There was something sticky, something intense, something that made you want to hide underground. Back then, I didn’t yet know the word obsession, but that’s what I later found for their gazes. Some girls became their favorites. We saw how the same soldier, day after day, would search for the same girl with his eyes, as if marking her for himself.
He would remember what shift she worked, where she stood in line, when she went out into the yard. And then, one night, her number would be called from the barracks door. Two guards would come inside, shine flashlights in their faces, find the right one, They throw a short commandant, and she disappears into the darkness.
Sometimes she returns in the morning, sometimes never. The first person I saw like this was a girl named Hanna. She was only 15 years old. She had light braids and eyes the color of cornflowers. One young non-commissioned officer, I think his name was Franz, kept looking at her when we stood in formation.
Lydia noticed this before I did and quietly said: “He will take her, it’s always like this.” First he looks, then gives a piece of bread, then calls at night. A week later, Hanna was indeed called at night. She returned in the morning, silently lay down on the bunk and lay there for 2 days, turned away from the wall. When she started talking again, her voice became somehow empty, as if there was nothing left inside her.

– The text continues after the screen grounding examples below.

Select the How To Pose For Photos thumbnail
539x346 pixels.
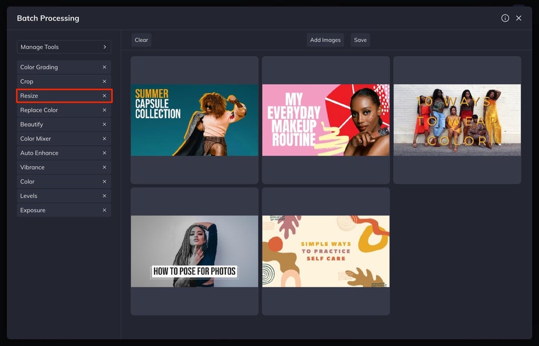[x=195, y=251]
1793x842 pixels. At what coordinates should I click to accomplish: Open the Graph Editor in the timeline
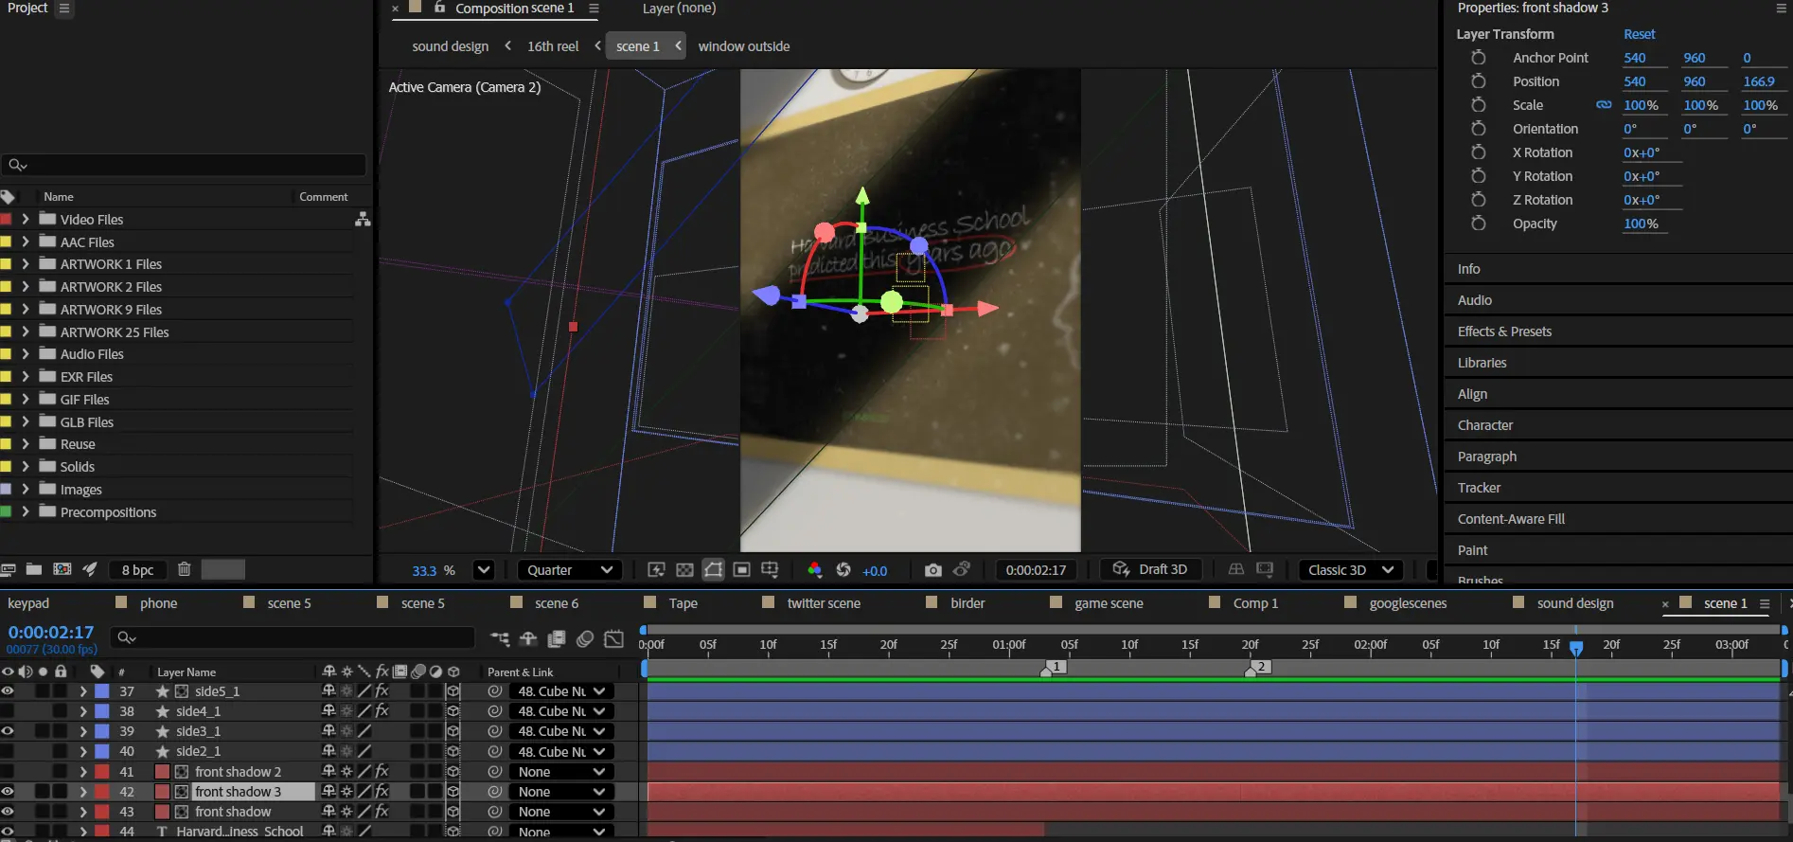[x=613, y=639]
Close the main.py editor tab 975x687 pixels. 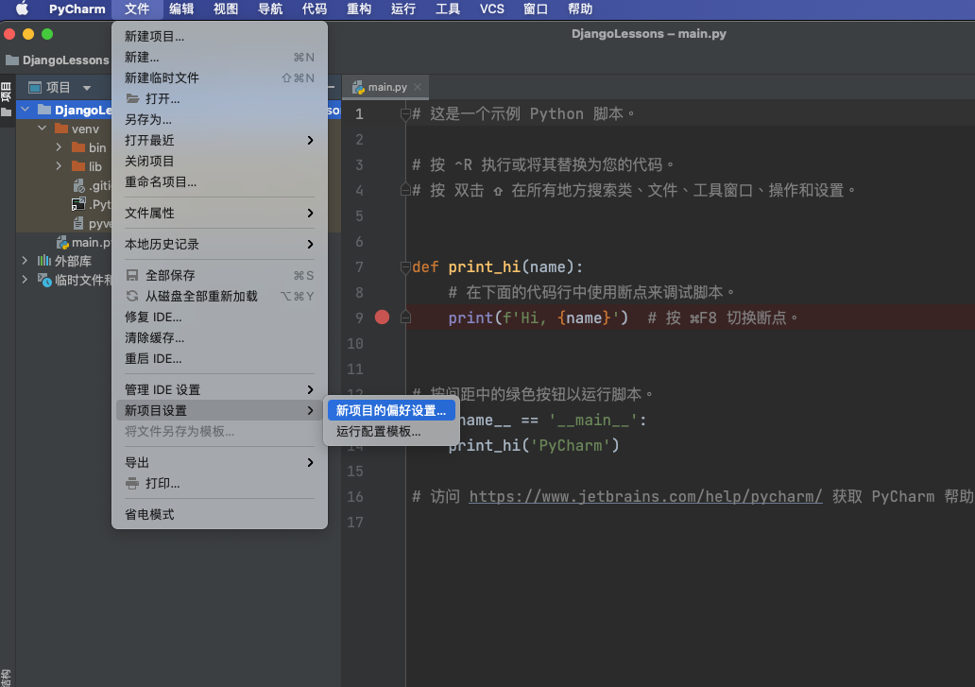pyautogui.click(x=419, y=87)
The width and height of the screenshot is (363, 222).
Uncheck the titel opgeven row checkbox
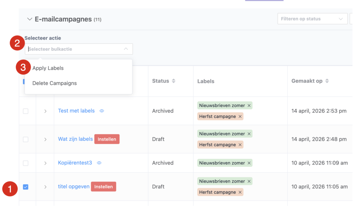(26, 187)
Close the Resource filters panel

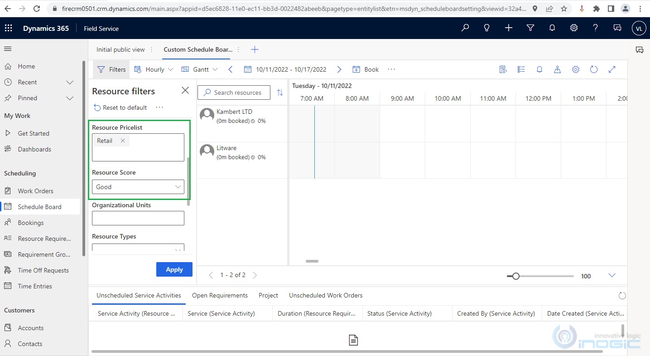tap(185, 91)
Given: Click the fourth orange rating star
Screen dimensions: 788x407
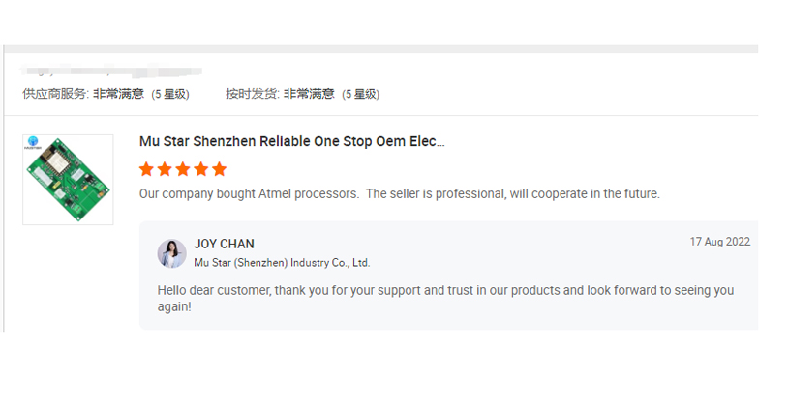Looking at the screenshot, I should pos(201,169).
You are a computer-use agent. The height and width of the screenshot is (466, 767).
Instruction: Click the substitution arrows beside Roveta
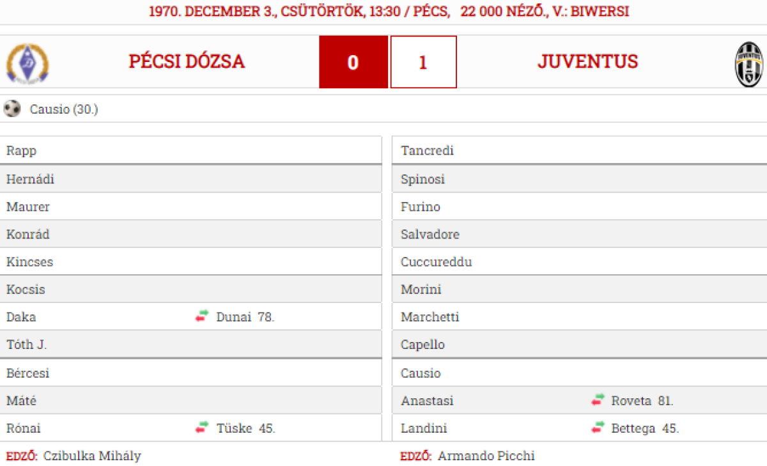pyautogui.click(x=598, y=401)
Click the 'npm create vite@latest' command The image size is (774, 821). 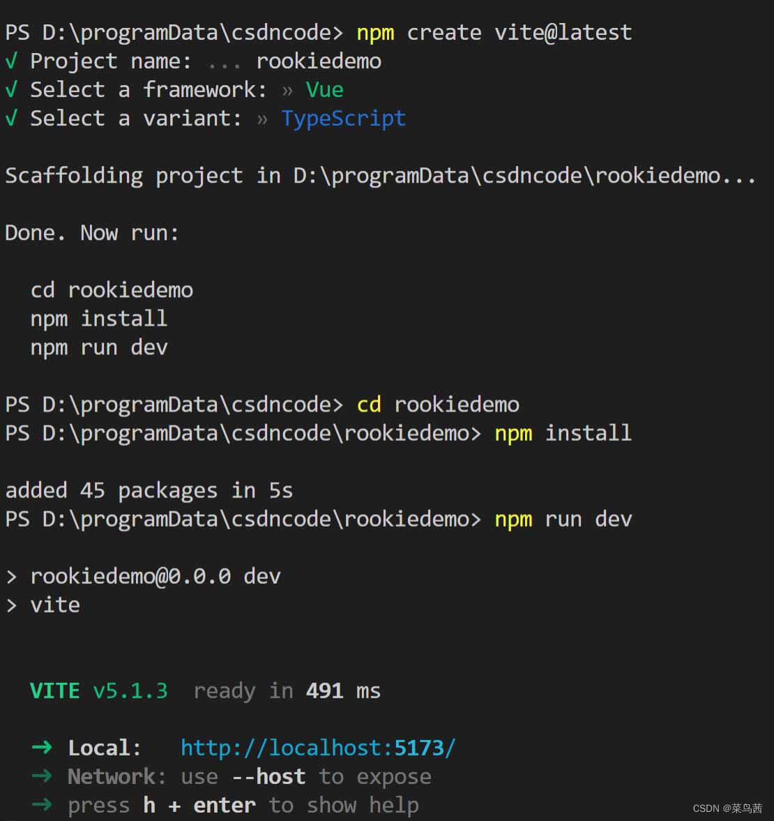click(x=494, y=33)
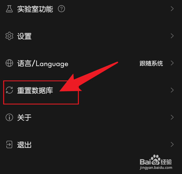The image size is (182, 174).
Task: Expand the 设置 row chevron
Action: (x=172, y=36)
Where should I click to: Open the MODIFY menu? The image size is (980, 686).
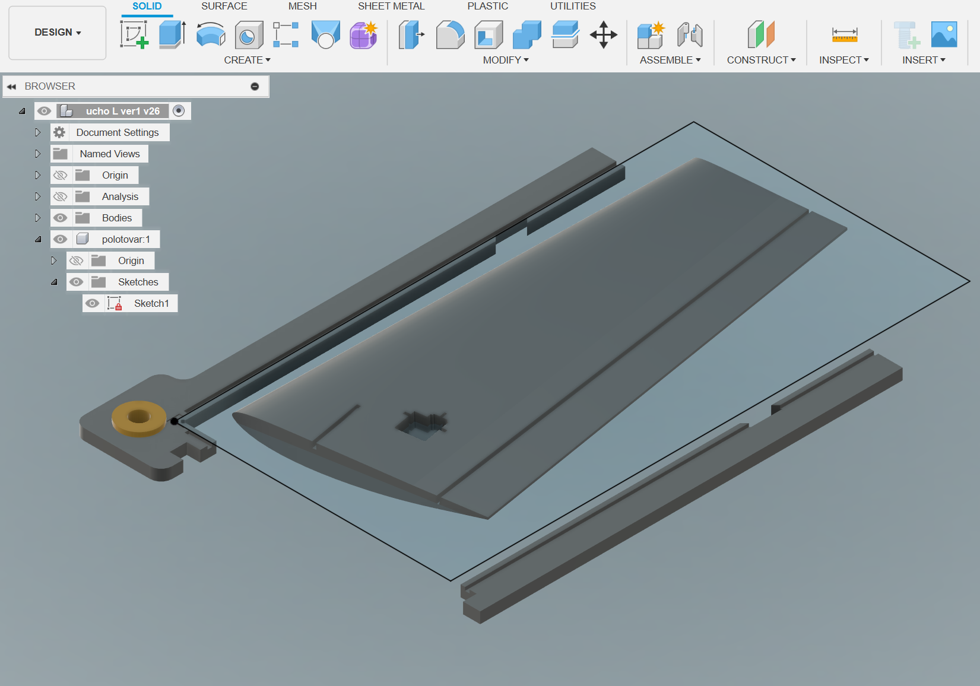[x=505, y=60]
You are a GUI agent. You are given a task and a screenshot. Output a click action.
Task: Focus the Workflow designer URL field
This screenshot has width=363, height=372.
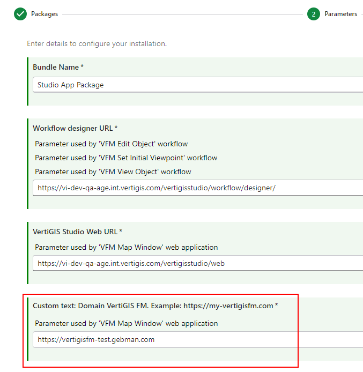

I watched all this with horror and kept hoping that it would not affect me. I tried to be invisible, not to look up , not to stand out, but one day I realized that I was being watched too. It was A soldier named Klaus. I didn’t know his last name then, but now that I think back to his face, it seems he was too young for what he was doing.
Tall, thin, with short blond hair, he walked through the camp with a slow, deliberate gait, always keeping a little apart from the others and constantly looking in my direction. At first, I pretended not to notice. Lydia whispered to me, “Never meet his gaze. Never. If you look, he will decide that you agree.
And if he thinks that you agree, it will be worse.” I walked with my eyes fixed on the ground, counting my steps, trying to blend into the crowd, but it was impossible to hide from his gaze. I felt it even on my back, when I carried buckets of water, when I washed cauldrons, when I stood in formation in the wind.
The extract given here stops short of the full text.